▸ **Task prompt**
Print the rows below word for word, starting with their first line and going on through the line that contains "Click the Admission Date field", and leave the pictures out of your output.
=======
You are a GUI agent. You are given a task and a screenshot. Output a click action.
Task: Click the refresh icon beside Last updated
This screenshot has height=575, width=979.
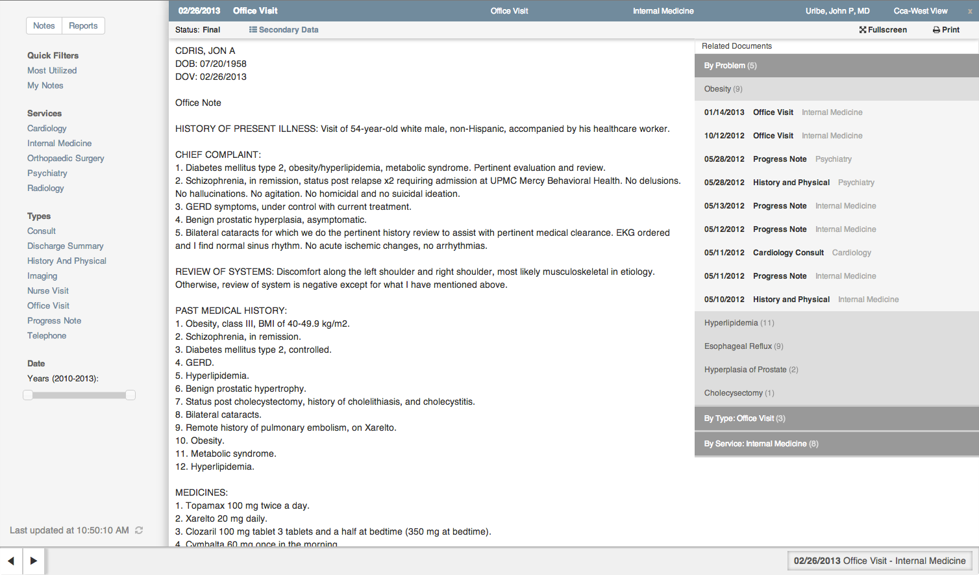[x=139, y=530]
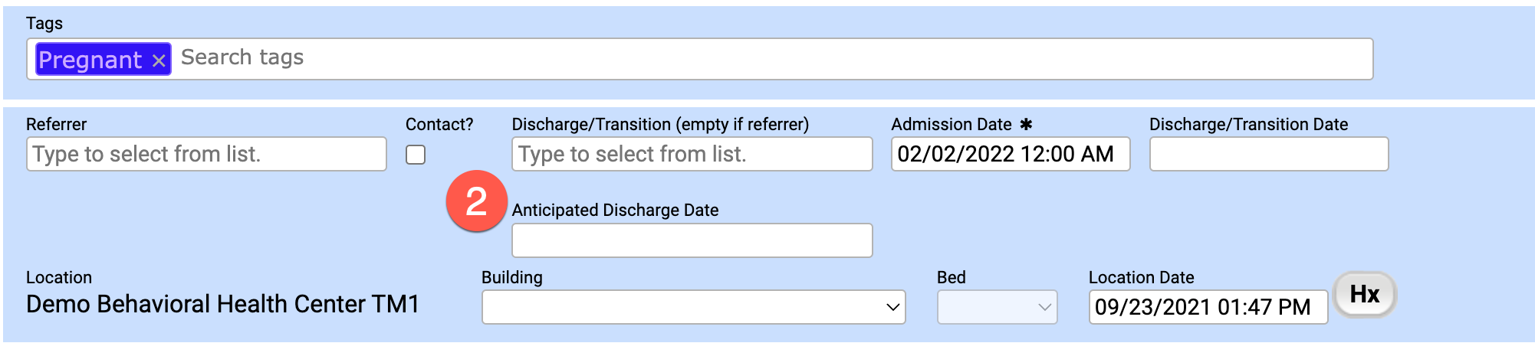Click the Admission Date field
The height and width of the screenshot is (343, 1535).
pos(1010,154)
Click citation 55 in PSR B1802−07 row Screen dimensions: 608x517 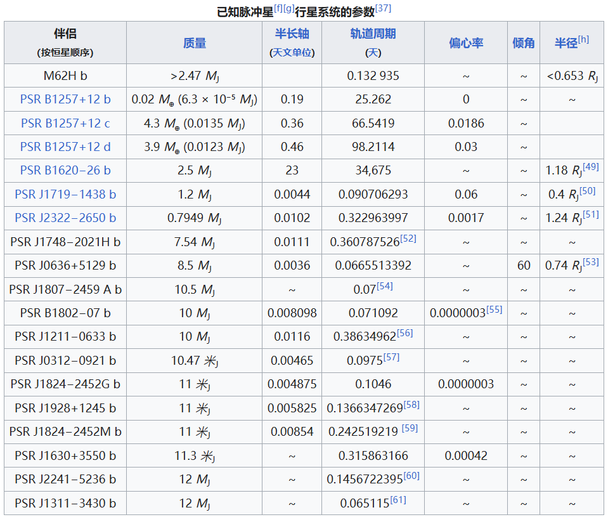pyautogui.click(x=494, y=310)
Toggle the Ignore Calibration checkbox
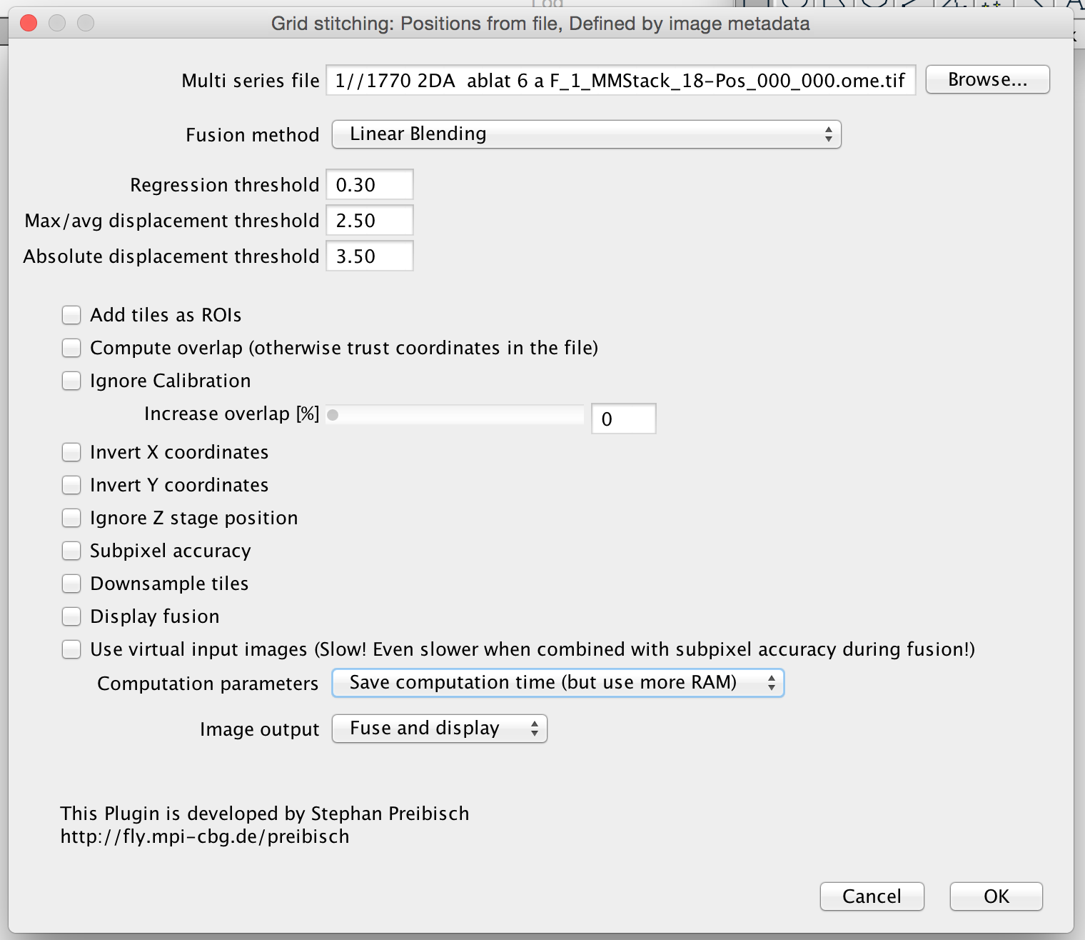Screen dimensions: 1085x940 (71, 381)
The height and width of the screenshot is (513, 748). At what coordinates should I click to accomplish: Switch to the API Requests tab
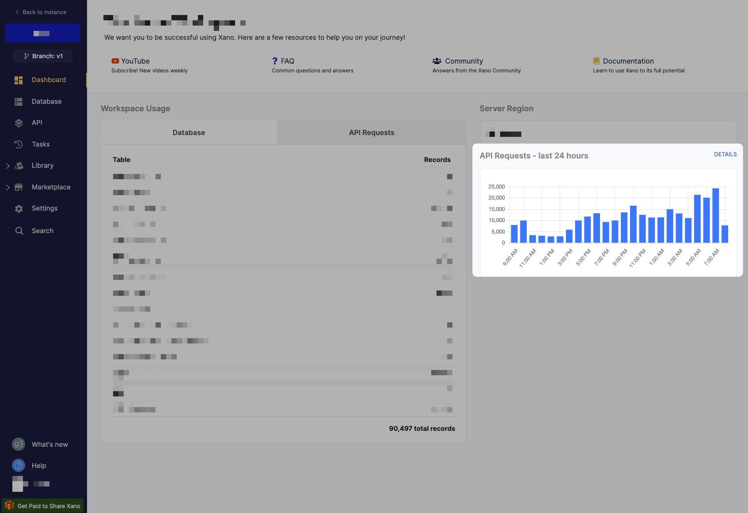click(x=372, y=132)
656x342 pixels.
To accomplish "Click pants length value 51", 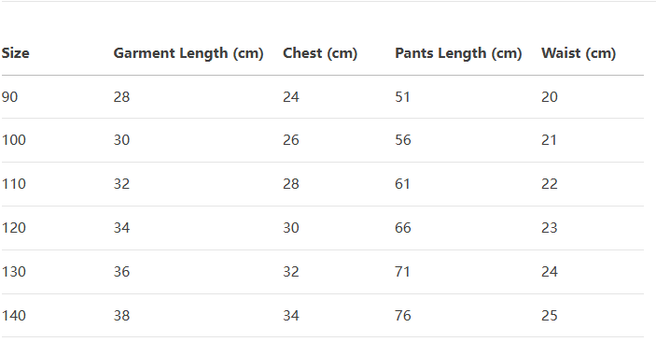I will (x=402, y=97).
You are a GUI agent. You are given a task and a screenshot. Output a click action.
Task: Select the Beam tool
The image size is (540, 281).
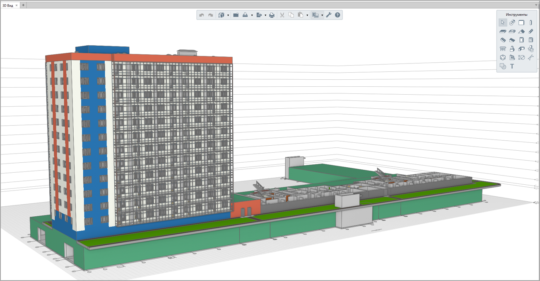[x=531, y=32]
=======
▸ **Answer to the problem**
You are a GUI agent. You are given a task and a screenshot. Output a click action.
Task: Click the refresh icon beside Last updated
This screenshot has height=575, width=979.
[x=139, y=530]
Click the Admission Date field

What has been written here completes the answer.